Positivisme hukum menekankan bahwa hukum:

a. Dibuat dan ditegakkan oleh lembaga resmi negara yang berwenang.

b. Dinilai sah apabila sesuai dengan prosedur yang berlaku, tanpa mempersoalkan apakah hukum tersebut adil atau tidak.

c. Dipahami secara terpisah dari unsur-unsur di luar hukum positif, seperti perintah Tuhan, akal budi, atau bahkan hak asasi manusia.

Dengan prinsip tersebut, positivisme hukum menjunjung tinggi aturan tertulis sebagai bentuk hukum yang paling tinggi dalam suatu negara. Aturan hukum yang sah dianggap lebih penting daripada pertimbangan moralitas, karena moralitas dipandang sebagai sesuatu yang relatif. 

Moralitas bisa sangat subjektif, berbeda antar individu, masyarakat, bahkan budaya. Oleh karena itu, memasukkan unsur moralitas dalam menilai hukum dianggap dapat menimbulkan ketidakpastian dan inkonsistensi dalam praktik hukum.

Keunggulan teori ini terletak pada penekanannya terhadap kepastian hukum. Aturan hukum yang jelas, tertulis, dan berlaku umum membuat masyarakat dapat memprediksi konsekuensi dari setiap tindakan. 

Namun, di sisi lain, positivisme hukum juga menuai kritik karena cenderung mengesampingkan nilai moral. Hukum yang dibuat secara sah bisa saja tidak adil, tetapi tetap dianggap sah hanya karena memenuhi prosedur formal.

Salah satu tokoh yang berpengaruh besar dalam aliran positivisme hukum adalah Hans Kelsen (1881--1973), seorang ahli hukum asal Austria. Ia dikenal melalui gagasannya yang disebut Pure Theory of Law atau teori hukum murni. Melalui teori ini, Kelsen berusaha memisahkan secara tegas antara hukum dan moralitas. 

Baginya, hukum tidak perlu diukur berdasarkan benar atau salah secara moral, melainkan dilihat sebagai suatu sistem norma yang berlaku karena memiliki dasar keabsahan yang jelas.

Dalam pandangan Kelsen, hukum bekerja secara hierarkis, di mana setiap norma memperoleh keabsahannya dari norma yang lebih tinggi. Rangkaian hierarki ini pada akhirnya bermuara pada apa yang ia sebut sebagai Grundnorm, yaitu norma dasar yang bersifat hipotetis dan menjadi landasan tertinggi bagi seluruh aturan hukum dalam suatu sistem. 

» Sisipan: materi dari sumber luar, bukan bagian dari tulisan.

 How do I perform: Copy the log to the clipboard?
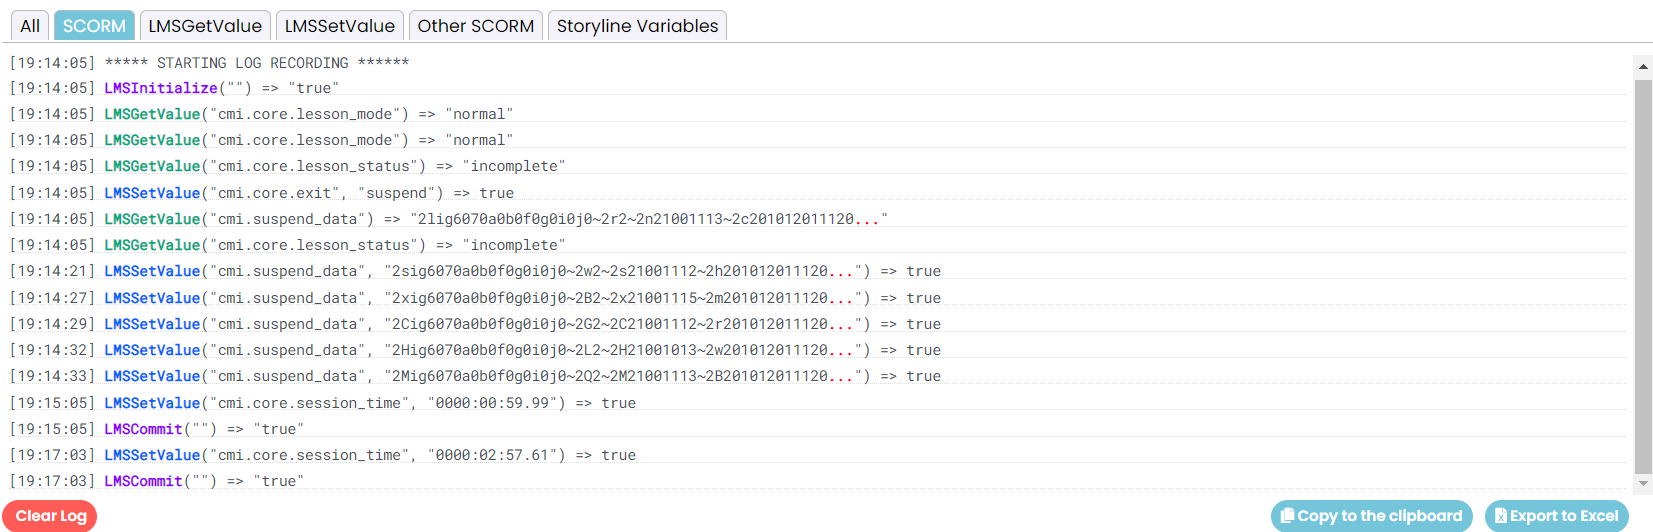[1371, 516]
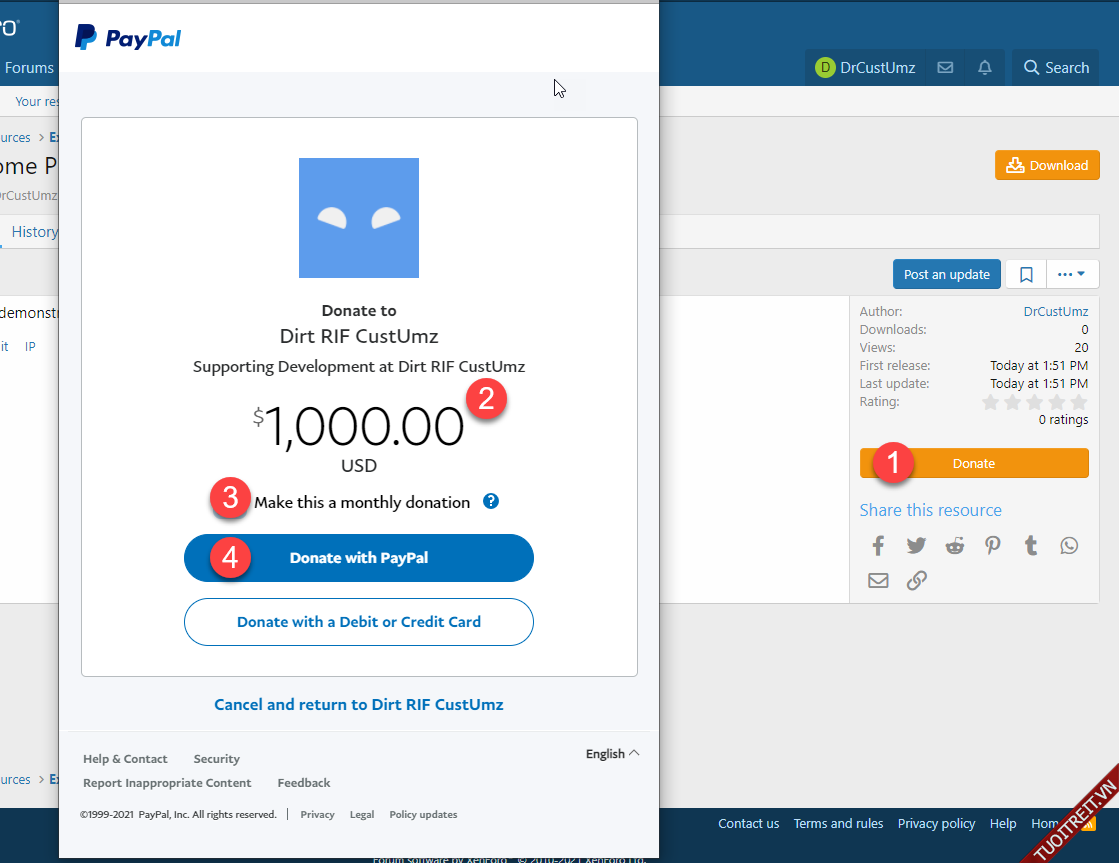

Dengan konsep ini, Kelsen ingin menunjukkan bahwa hukum dapat dipelajari secara ilmiah dan objektif, tanpa campur tangan nilai moral maupun politik.

Pemikiran Kelsen menjadi salah satu pilar utama positivisme hukum modern, karena menekankan kepastian hukum, keteraturan, dan kejelasan dalam menilai keabsahan suatu aturan. Ia menempatkan hukum sebagai sistem yang berdiri sendiri (self-contained system), yang sah semata-mata karena lahir dari prosedur formal yang benar, bukan karena sesuai dengan standar keadilan atau moralitas tertentu.

Penutup

Positivisme hukum memberikan kontribusi penting dalam membangun suatu sistem hukum yang pasti, tertata, dan konsisten. Dengan menekankan pemisahan hukum dari moralitas, aliran ini menempatkan hukum sebagai aturan yang berlaku karena dibuat melalui prosedur yang sah, bukan karena isinya dianggap adil secara moral. 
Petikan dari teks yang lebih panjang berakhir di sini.